— WHAT THE TASK REQUIRES —
Skip all pictures; return exactly the lines from the one containing "Task: Open the Source Control view" through the end of the data.

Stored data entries
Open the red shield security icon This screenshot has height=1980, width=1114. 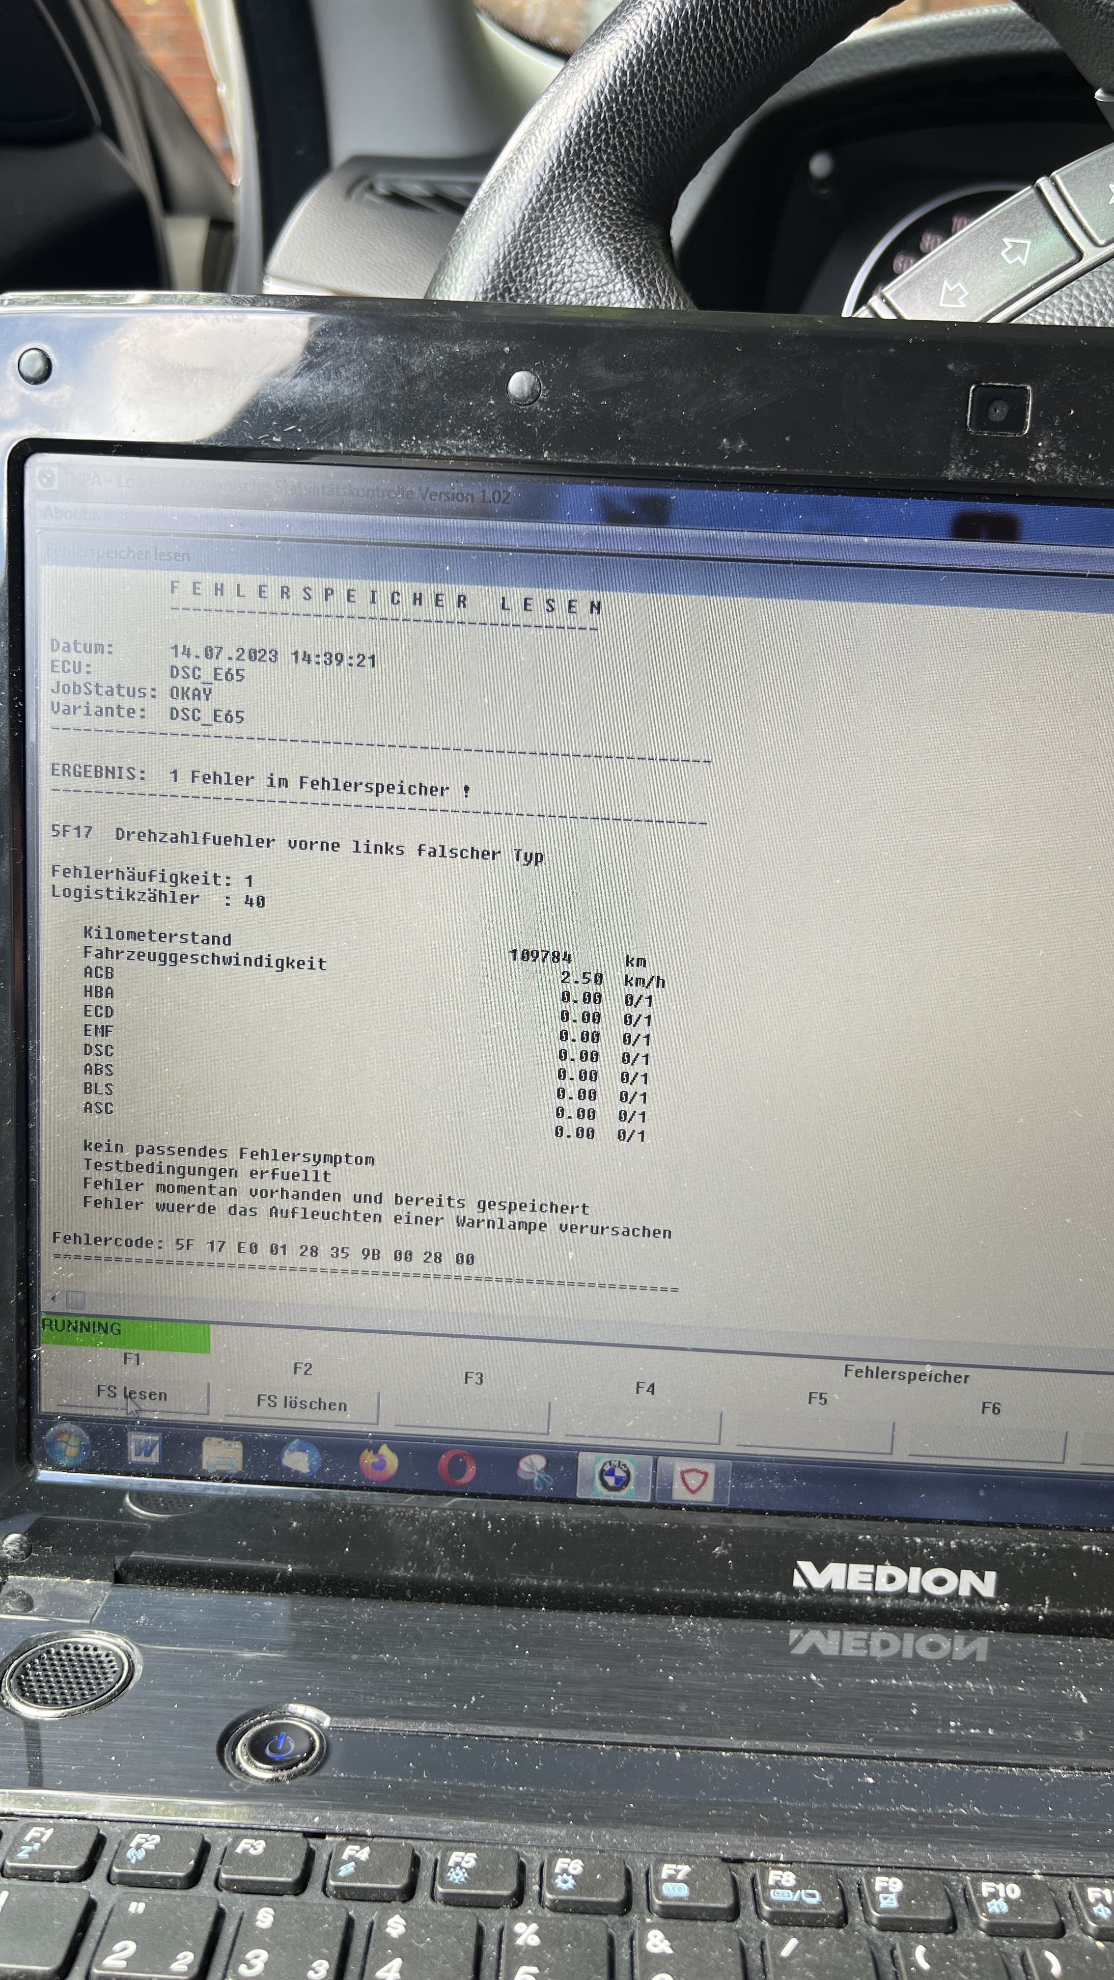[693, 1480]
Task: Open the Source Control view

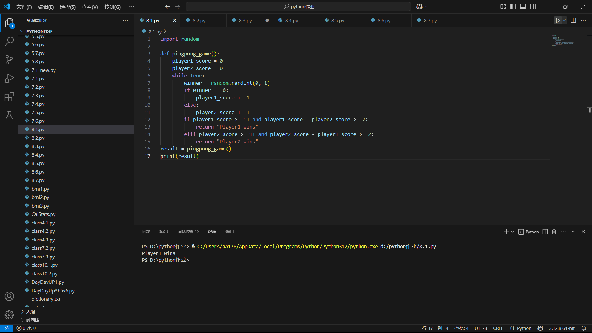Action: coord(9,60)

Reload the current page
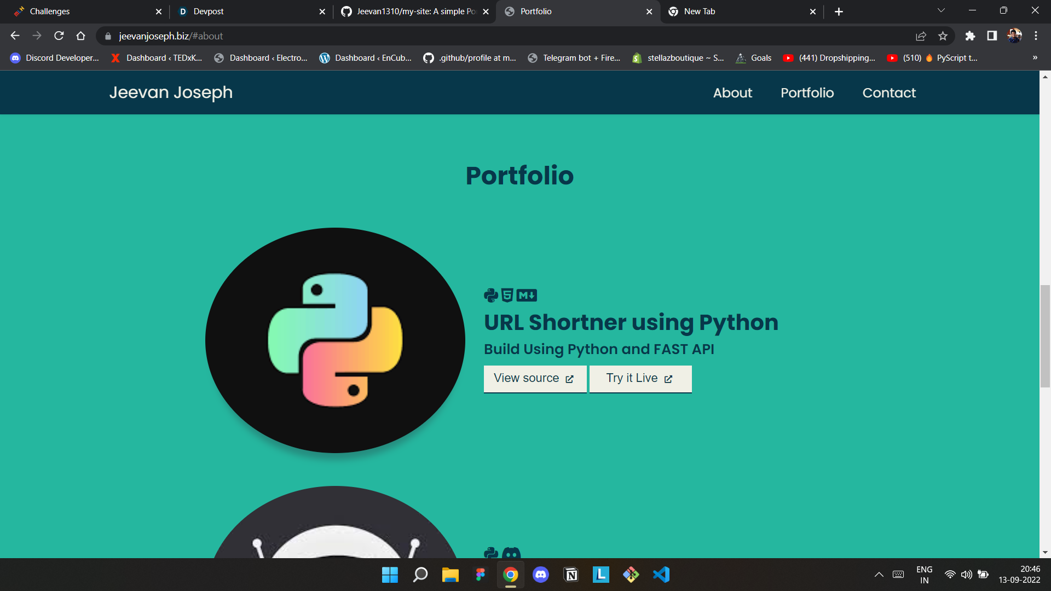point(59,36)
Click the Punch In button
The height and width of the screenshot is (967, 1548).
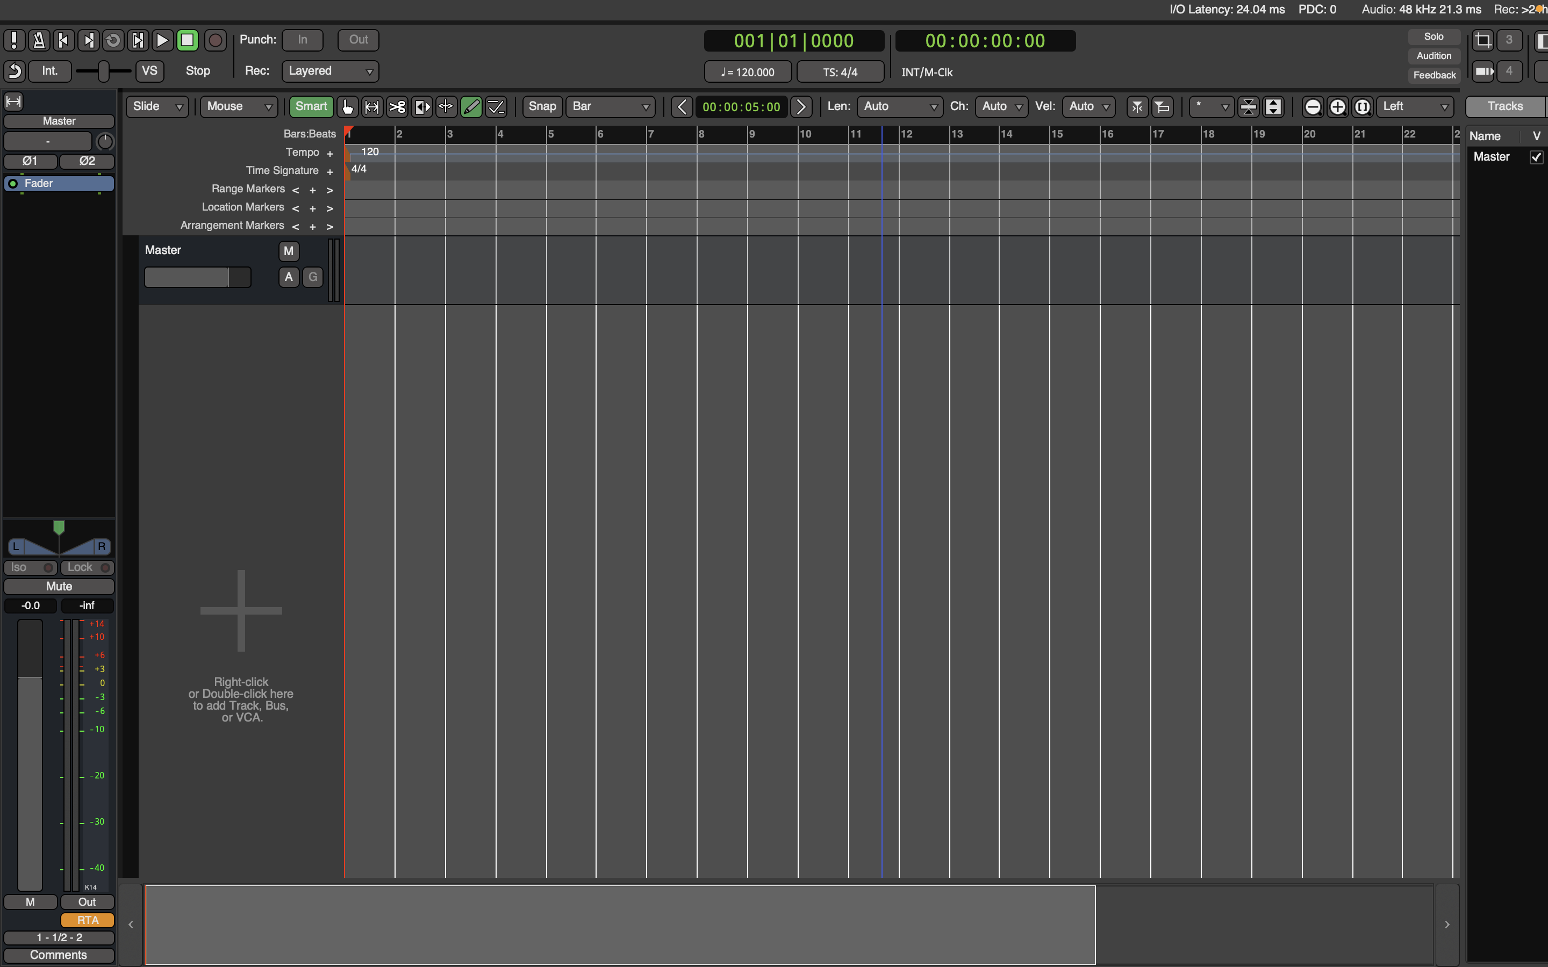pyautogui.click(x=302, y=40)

— ANSWER TO THIS PROBLEM —
Task: Open the Source Control view

Action: coord(9,60)

Reload the current page
point(59,36)
Click the Punch In button
The height and width of the screenshot is (967, 1548).
pyautogui.click(x=302, y=40)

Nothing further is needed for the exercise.